Distributions

After the forecasting methods have determined the volumes for each day of the week, the system needs a way to spread that volume across the hours of the day. Distributions are created to fill this need. The system comes with two types of ready-made distributions:

  • Flat distribution evenly spreads the volume across the day.
  • Best Fit distribution places non volume-driven workload onto the schedule where the workload fits best into the schedule. Best Fit allows the system to schedule that workload at times when the scheduled shifts are not covering volume-driven work.

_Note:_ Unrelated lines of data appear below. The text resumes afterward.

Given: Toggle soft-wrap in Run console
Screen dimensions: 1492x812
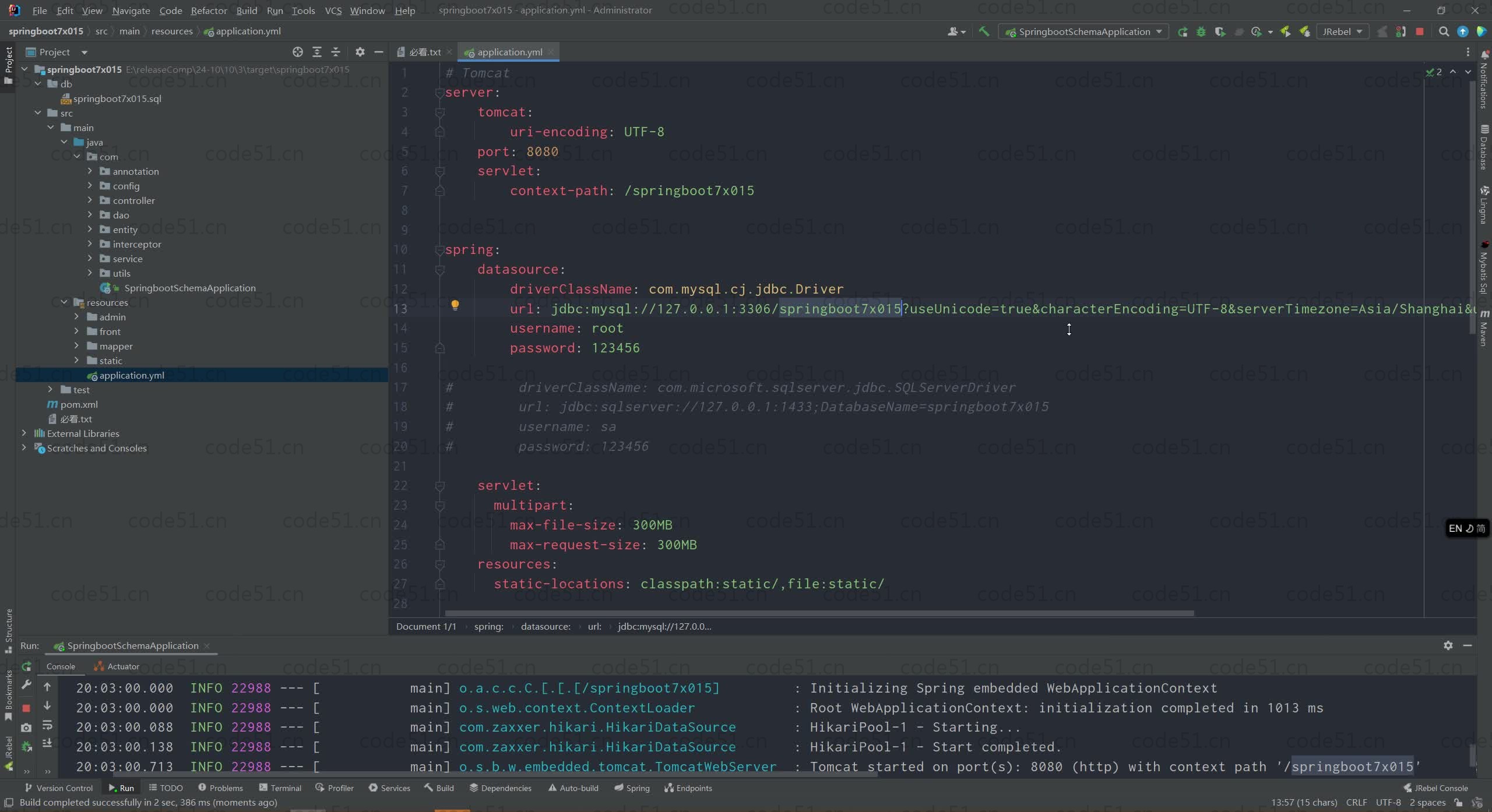Looking at the screenshot, I should click(47, 725).
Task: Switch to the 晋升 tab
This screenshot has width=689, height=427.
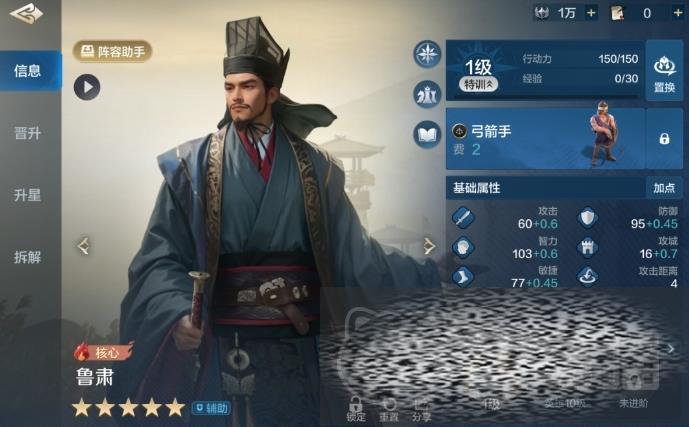Action: coord(29,133)
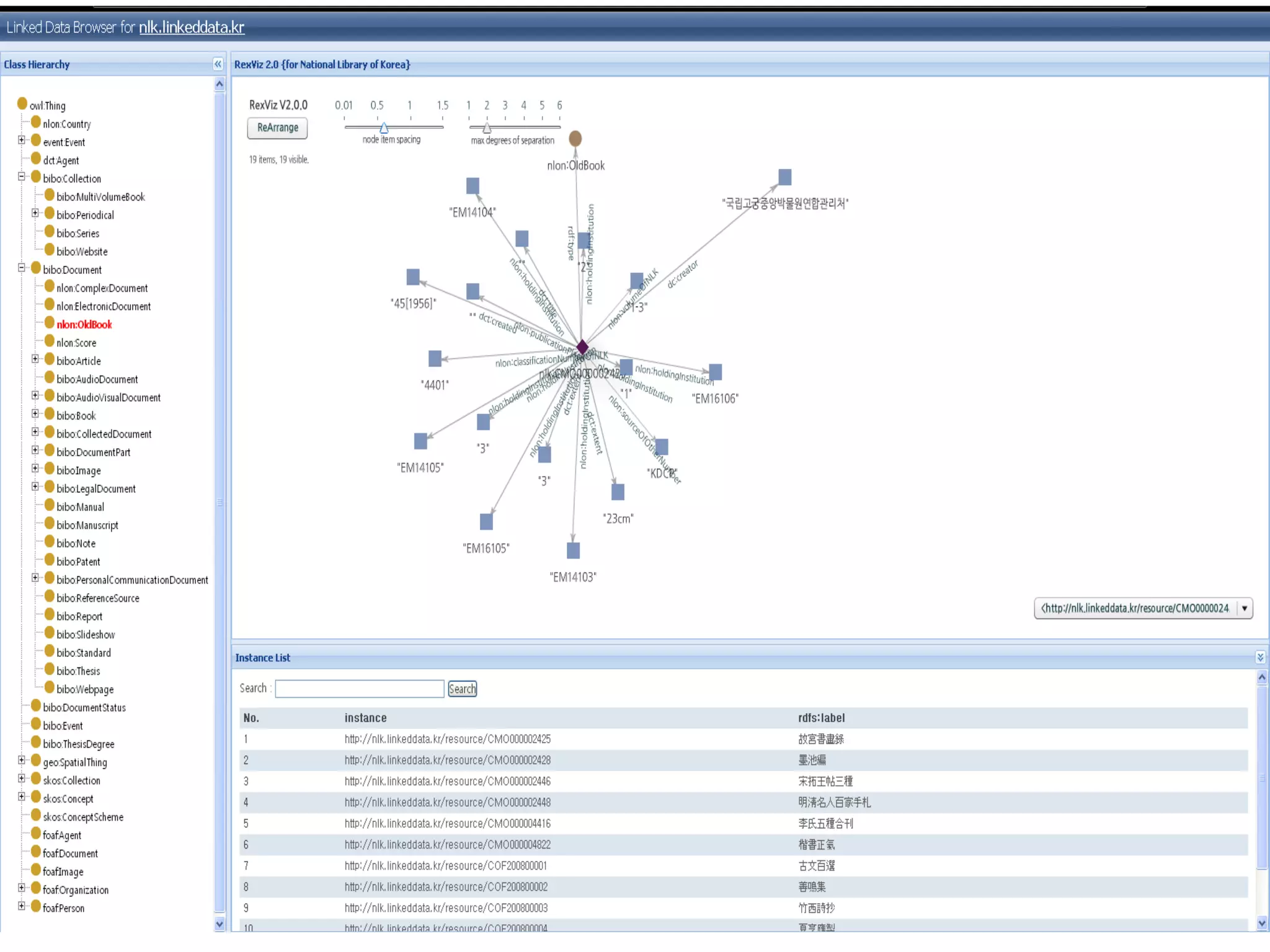Collapse the bibo:Collection tree branch
Image resolution: width=1270 pixels, height=952 pixels.
pyautogui.click(x=22, y=177)
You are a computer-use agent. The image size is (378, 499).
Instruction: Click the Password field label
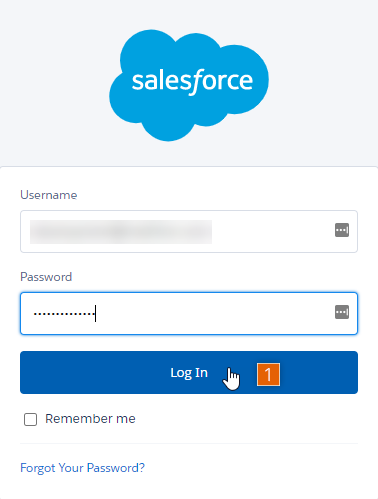tap(46, 277)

In addition to these distributions, these distributions can be created within the system.

Automatic distributions

Automatic distributions analyze historical results data to predict how a driver performs during each day of the week and time interval. These types of automatic distributions are supported:
Machine learning
The machine learning model generates distributions during training. Drivers must be configured to use machine learning to use this type of automatic distribution. The distribution is generated by analyzing the past 8 weeks of historical data. The distribution provides a ratio for each interval on each day of the week. These ratios are used to distribute daily forecast volumes. The machine learning model can compensate for gaps in historical data when creating automatic distributions.
Note: Inverse distributions are not supported for drivers using machine learning.
Moving-average automatic distribution

This type of automatic distribution is generated for drivers using any forecast method other than machine learning. It calculates an automatic distribution from a moving average of the past 8 weeks of historical data. The results of this moving average are used to create a ratio. The ratio spreads the forecast volumes within each day of the week.

The Normal distribution mode uses the curve of the workload through the day to schedule the work. This mode is the most common distribution mode because the workload follows the curve of the sales, traffic, and other factors.

The Inverse distribution mode flips the curve to schedule workload at the times when traffic is low. The Inverse mode can be used to schedule cleaning or recovery tasks that should happen when fewer customers are in the store.

Day Part automatic distributions

These distributions are required for use with the Workload by Day Part page. This distribution is treated the same way as a flat distribution unless edits are made to the Sales information by day part in the Workload by Day Part page.

After edits are made, the distribution details are automatically updated to maintain the distribution of the driver's forecast across the day parts. When selecting this distribution type, the distribution's location must equal the sales driver with which the location is associated. The distribution’s location can not be associated to the store level location.

Historical results distribution

There are times when the automatic distribution method may not be an accurate form of distribution. For example, the day after Thanksgiving (Black Friday) may have a very different distribution pattern than the previous 8 weeks of October and November. In cases like Black Friday, use a distribution based on a day known to have a distribution pattern similar to what you expect for Black Friday (for example, the previous year’s Black Friday). The Historical Results distribution method calculates a distribution just like the automatic distribution, but uses the dates that you enter instead of using the past 8 weeks.

Manual distributions

When none of the automatic distributions can be used, a manual distribution may be the best option. This option allows you to specify the percentage of workload manually for each interval of the day. This option is rarely required.